RECORDS FOR THE EXERCISE: Begin
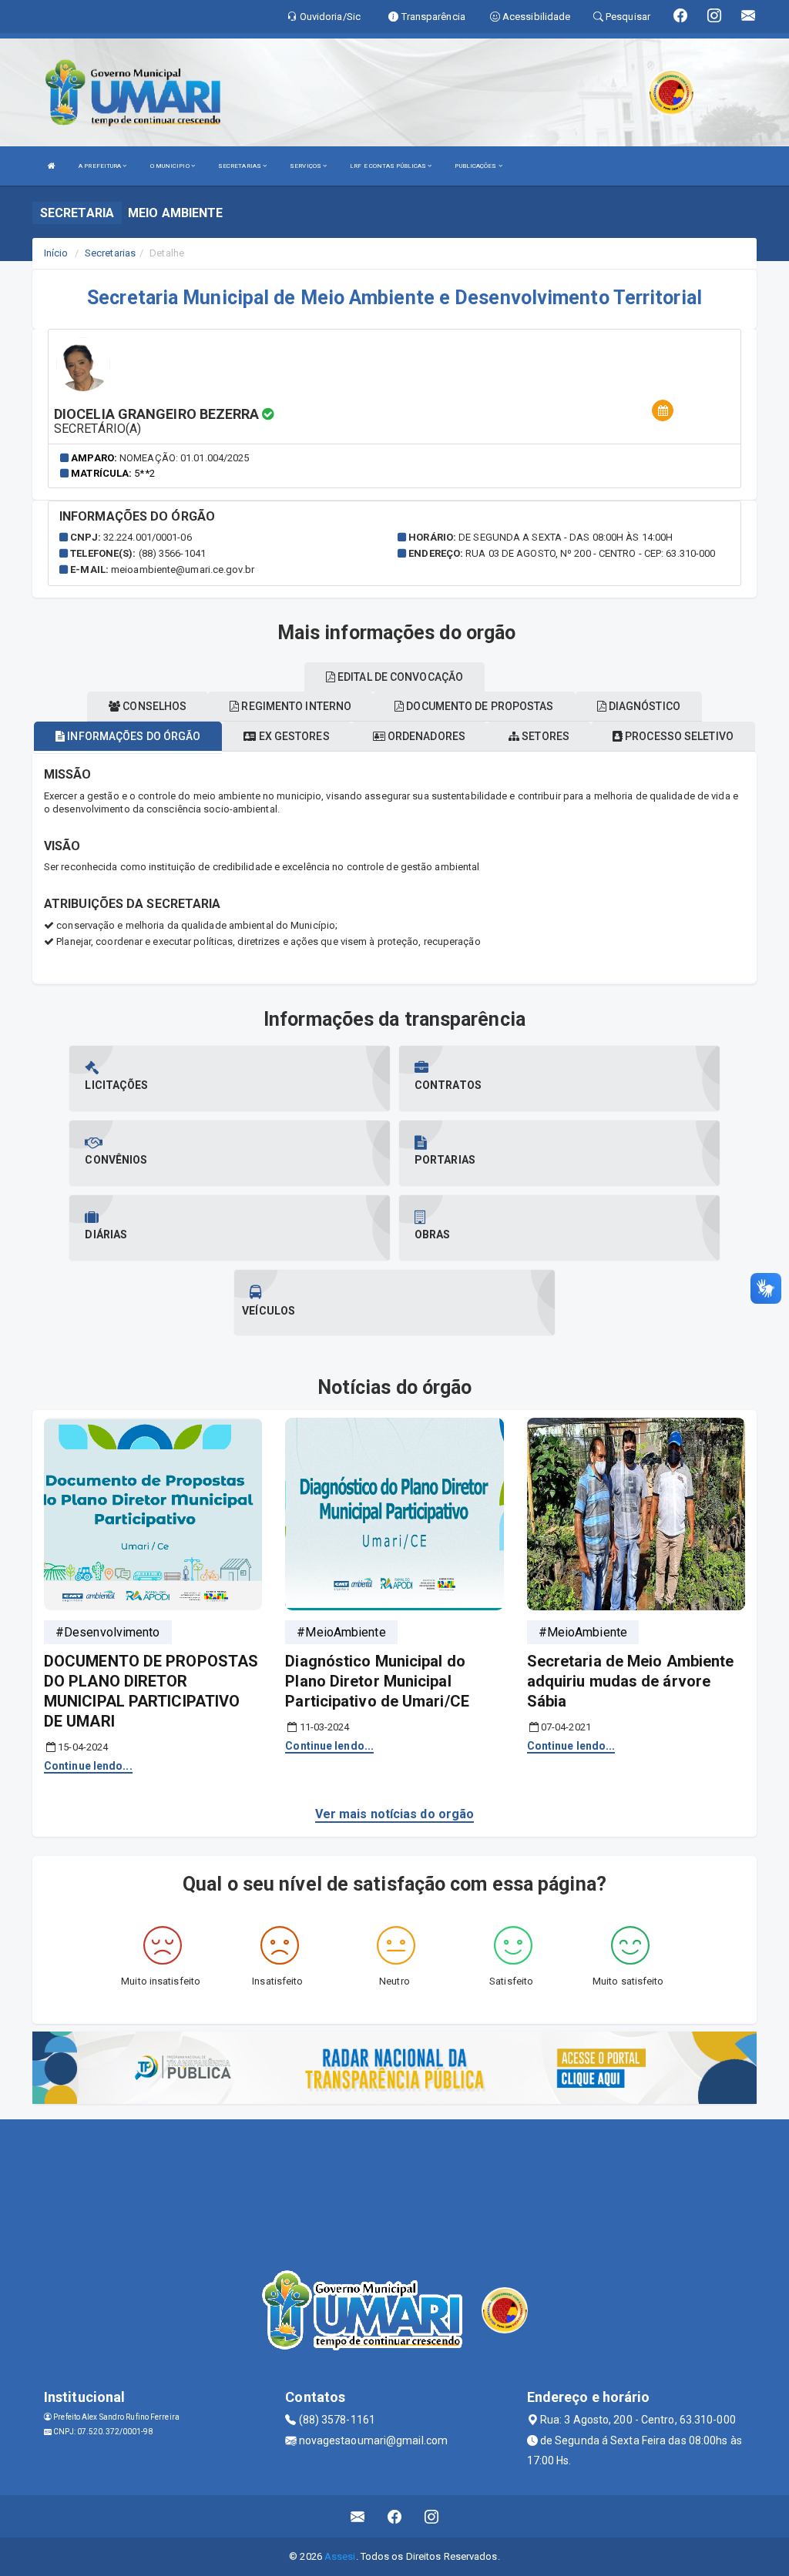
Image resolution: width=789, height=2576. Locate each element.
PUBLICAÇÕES (476, 165)
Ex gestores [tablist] (292, 736)
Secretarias (110, 253)
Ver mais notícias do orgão (395, 1814)
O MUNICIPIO (170, 165)
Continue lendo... (88, 1766)
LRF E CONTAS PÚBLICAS (389, 165)
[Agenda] (662, 411)
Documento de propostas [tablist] (478, 706)
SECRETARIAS (240, 165)
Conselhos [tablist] (153, 706)
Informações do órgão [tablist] (132, 736)
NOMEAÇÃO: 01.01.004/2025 (184, 458)
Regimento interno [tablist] (295, 706)
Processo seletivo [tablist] (678, 736)
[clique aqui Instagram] (431, 2516)
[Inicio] (51, 166)
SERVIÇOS (306, 165)
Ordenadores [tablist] (425, 736)
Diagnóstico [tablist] (643, 706)
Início (56, 253)
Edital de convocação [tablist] (399, 677)
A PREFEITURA (101, 165)
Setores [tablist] (544, 736)
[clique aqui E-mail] (357, 2516)
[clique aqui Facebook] (394, 2516)
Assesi (340, 2556)
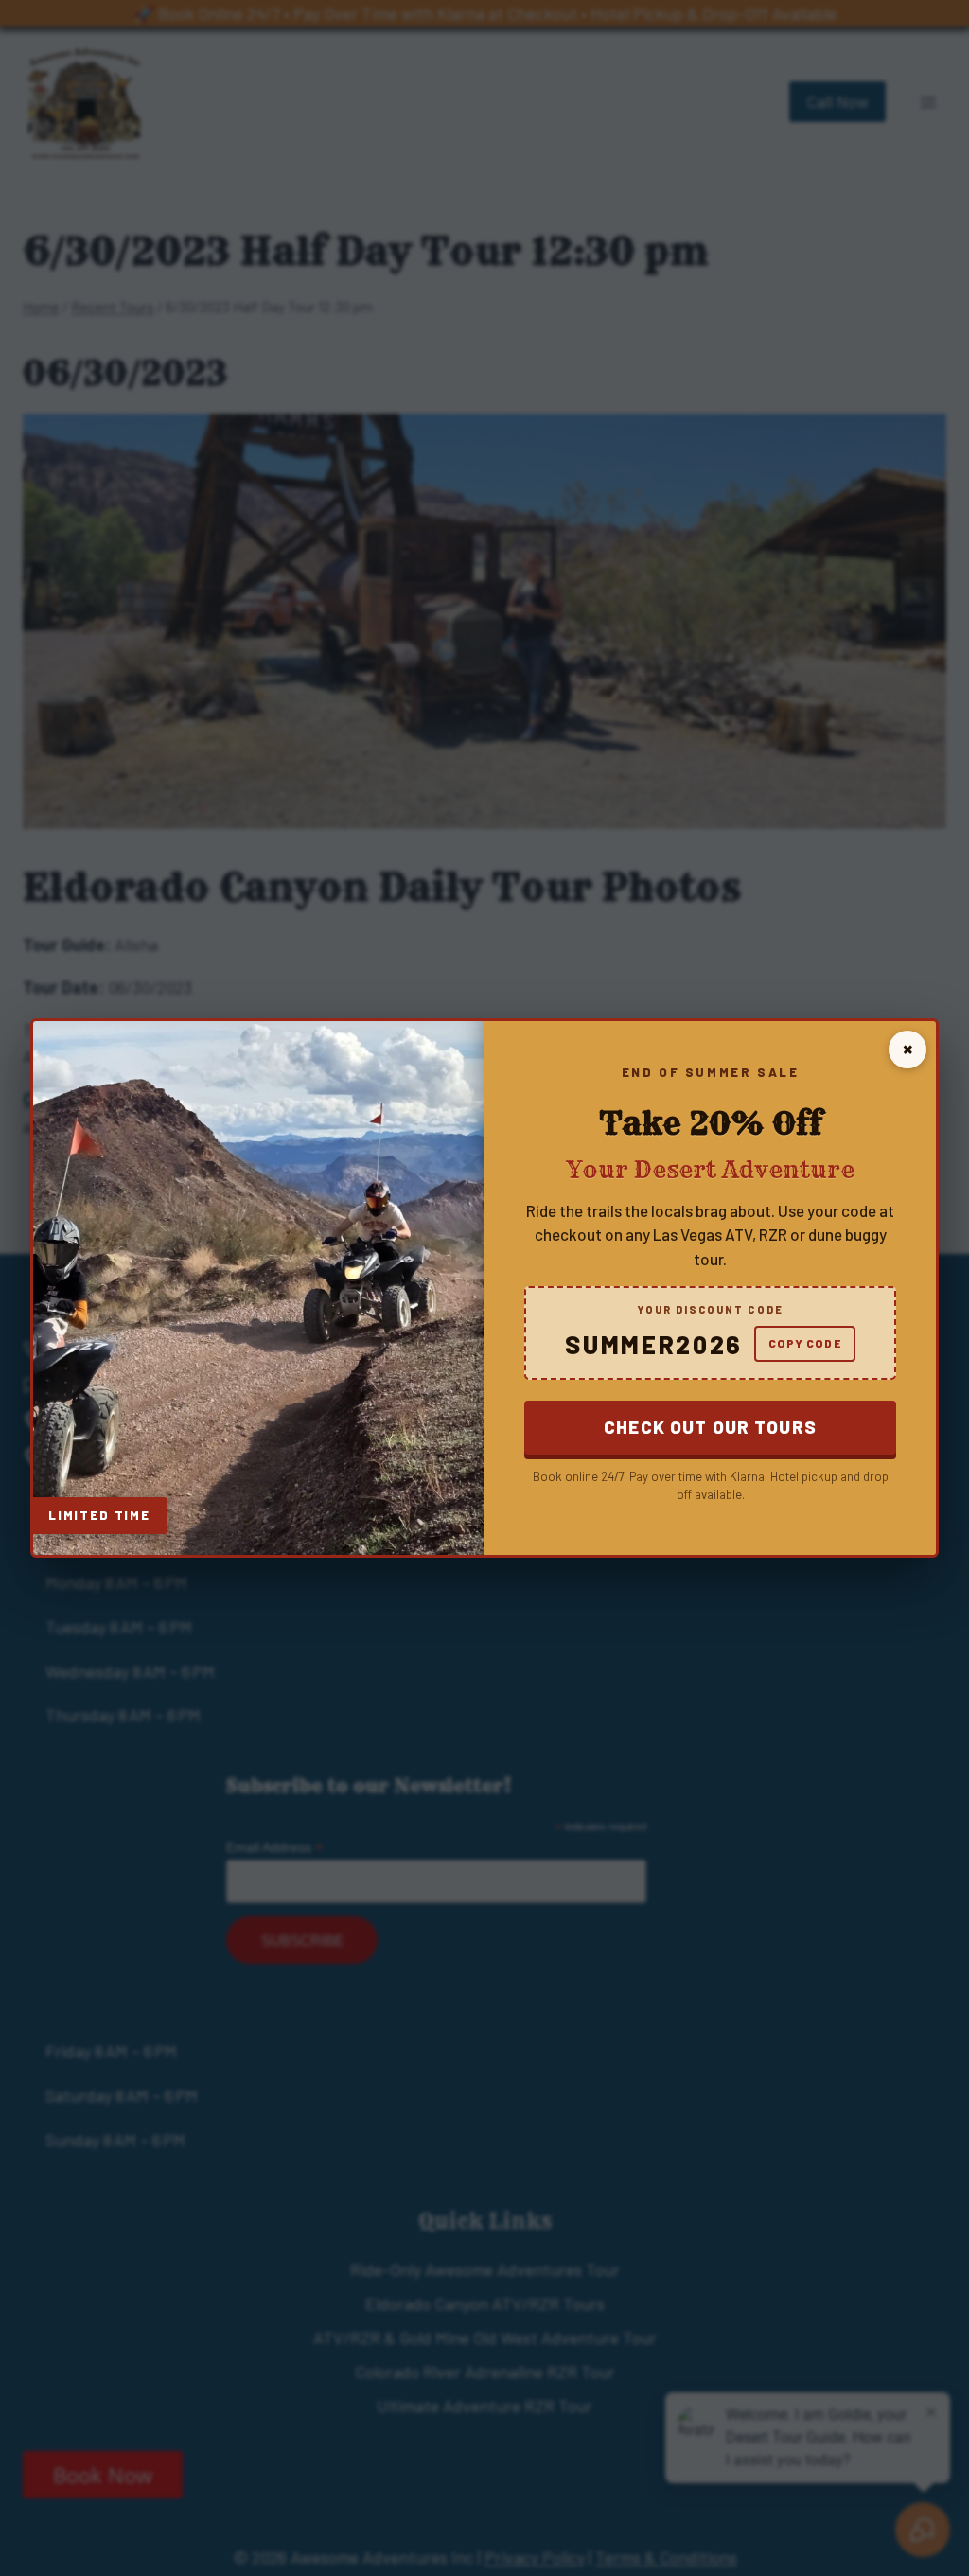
RECORDS FOR THE EXERCISE: End
**PROBLEM DESCRIPTION:**
The copy starts at the line holding "LRF E CONTAS PÚBLICAS (389, 165)" and ends at the last line of the records above. Transcribe those lines exactly, pictures excluded.

**TASK RESPONSE:**
LRF E CONTAS PÚBLICAS (389, 165)
[Agenda] (662, 411)
Documento de propostas [tablist] (478, 706)
SECRETARIAS (240, 165)
Conselhos [tablist] (153, 706)
Informações do órgão [tablist] (132, 736)
NOMEAÇÃO: 01.01.004/2025 (184, 458)
Regimento interno [tablist] (295, 706)
Processo seletivo [tablist] (678, 736)
[clique aqui Instagram] (431, 2516)
[Inicio] (51, 166)
SERVIÇOS (306, 165)
Ordenadores [tablist] (425, 736)
Diagnóstico [tablist] (643, 706)
Início (56, 253)
Edital de convocação [tablist] (399, 677)
A PREFEITURA (101, 165)
Setores [tablist] (544, 736)
[clique aqui E-mail] (357, 2516)
[clique aqui Facebook] (394, 2516)
Assesi (340, 2556)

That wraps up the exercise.